A mesma realidade que deixa ainda claro que, nas atuais cadeias de valor global, a nacionalidade da empresa conta no que respeita à maior apropriação do valor acrescentado. E, finalmente, pequeno detalhe, a maioria dos processos de desenvolvimento nacional com sucesso no último século implicaram a criação de empresas nacionais com capacidade de afirmação à escala internacional.

Nem tudo o que é bom para o desenvolvimento tem de ser lucrativo no curto-prazo. Na maioria das vezes, não é. É exatamente essa disponibilidade de "capital paciente" que o Estado pode injetar até que a TAP ganhe competitividade à escala internacional que torna esta uma estratégia de desenvolvimento decisiva.

Isto não significa advogar que toda a gestão pública é boa. É consensual obsevar que parte da gestão passada da TAP sob controlo público teve decisões erradas. O que se pretende aqui argumentar é que a gestão privada não é garantia de correção desses erros. E ainda que, o aspeto mais relevante, o controlo nacional e público tem um potencial de delineamento estratégico e centralidade nacional  que a gestão privada não assegura. Cabe a todos nós, a partir daqui, exigir que a gestão do que é todos se paute pelos mais criteriosos parâmetros de gestão do setor, onde a transparência na decisão sobre os recursos que são comuns é uma componente necessária e essencial.

5 comentários:

Jaime Santos disse...

Nem a gestão pública nem a gestão privada dão à priori garantias de qualidade, porque os gestores públicos e privados são homens e mulheres feitos do mesmo barro e sujeitos aos mesmos vícios. Incompetência, preguiça, estupidez, venalidade, existem no público e no privado. E o pior vício será esperar que um ou outro tipo de gestão pode servir por si só de profilático contra tais escolhos...

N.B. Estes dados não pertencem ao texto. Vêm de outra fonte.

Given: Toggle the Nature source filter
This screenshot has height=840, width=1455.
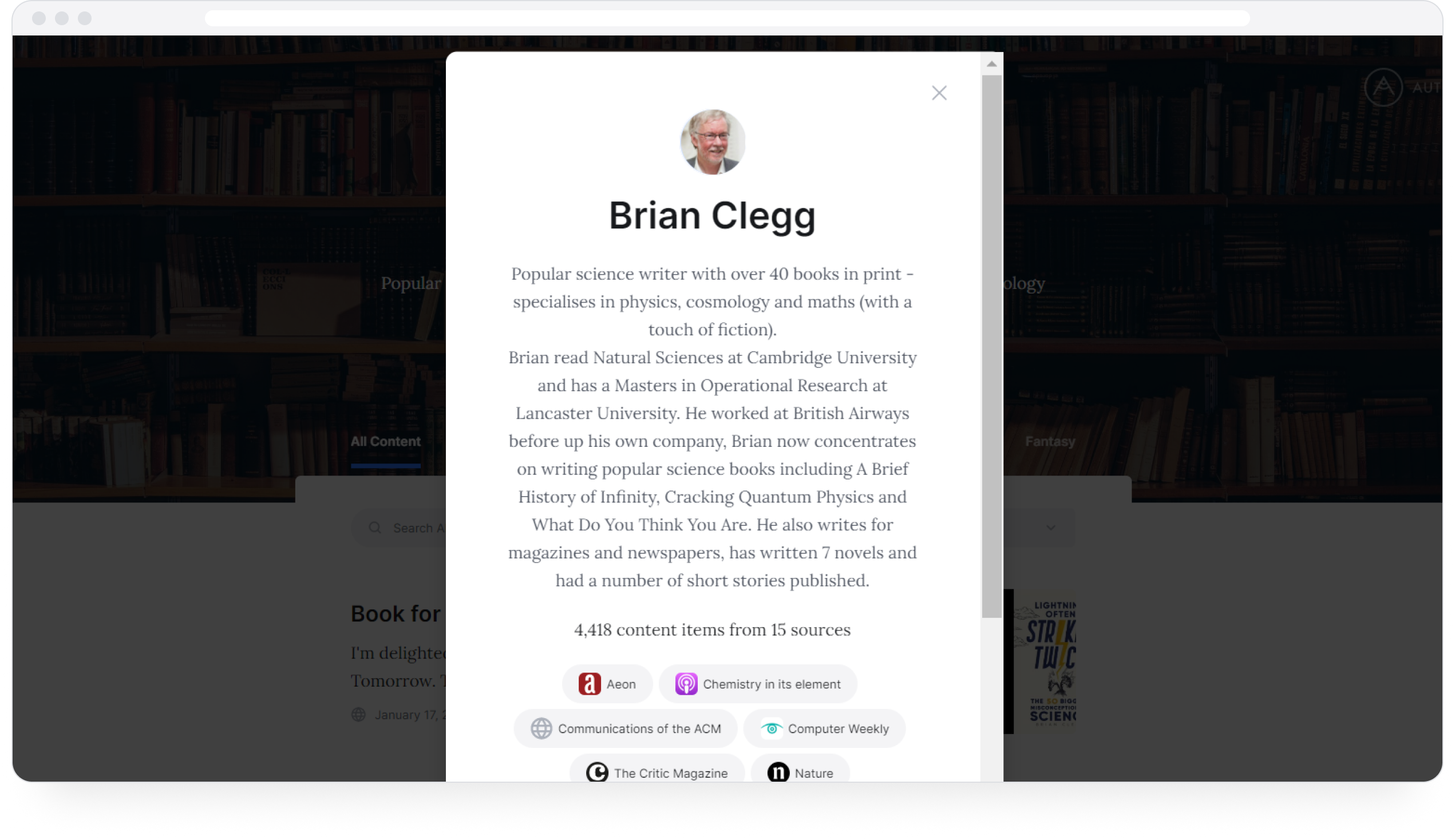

Na verdade, Nuno Santos disse que quer a TAP participada por um grande grupo internacional de aviação e não por um qualquer fundo de investimento, o que parece ser de um extremo bom-senso. Deixe-se que quem tem experiência e provas dadas no sector a gira, mas que não seja um qualquer Neeleman de vão de escada. A recapitalização da empresa se encarregará de a tornar mais atrativa para os investidores adequados.

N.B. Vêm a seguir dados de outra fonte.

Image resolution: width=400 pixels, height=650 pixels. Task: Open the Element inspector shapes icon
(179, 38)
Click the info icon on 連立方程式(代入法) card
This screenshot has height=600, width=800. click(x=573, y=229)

Outro aspecto positivo salientado por Nuno Santos foi a ausência de prazos impostos pela UE para uma eventual venda, algo que depreciaria sempre o valor da empresa, assim como a preservação do hub de Lisboa, mais importante que a própria companhia, mas em relação ao qual apenas ela pode garantir a sobrevivência.

Que o Estado mantenha uma participação que lhe permita ter uma palavra a dizer, já que poderá sempre ser chamado a intervir em caso de uma nova crise, mas que não fiquemos agarrados à ideia de um qualquer Estado Estratega.

O Estado deve concentrar os seus recursos na provisão de bens públicos de qualidade e no controle dos monopólios naturais (aeroportos, redes elétricas, linhas de caminho de ferro, correios) e deixe o resto para os privados assegurando boa regulação...

Os exemplos atuais de capitalismo de Estado são tudo menos recomendáveis... Os antigos faliram todos...

Jose disse...

O que verdadeiramente garantiria o hub em lisboa era ter um aeroporto verdadeiramente atrativo para esse efeito; sendo isso matéria de decisão pública arrasta-se miseravelmente há mais anos do que é razoável esperar.

No Porto, a TAP tornou-se marginal, e o crescimento foi notável.

Anónimo disse...

Essa de o Estado não dever ter estratégia (logo, não ter palavra a dizer!) mas que possa (e deva!) "ser chamado a intervir em caso de crise" é todo um programa...

Anónimo disse...

Um grande problema desta solução para a TAP é que ela se deve e depende exclusivamente do entusiasmo, perseverança,... de um único homem providencial: o ministro Pedro Nuno Santos. Há, claro, muitos outros que apoiam e concordam com a solução. Mas no dia em que o ministro Pedro Nuno Santos deixar de tutelar a TAP, desaparece o entusiasmo e perseverança necessários a ultrapassar novas dificuldades e obstáculos. Mesmo que a tutela se mantenha no PS. E a gestão da coisa pública nunca devia depender de um homem providencial.

Anónimo disse...

O poder de Pedro Nuno Santos não emana da Providência, emana do Soberano; quem o pôs a ministro foram os representantes do povo, eleitos em sufrágio.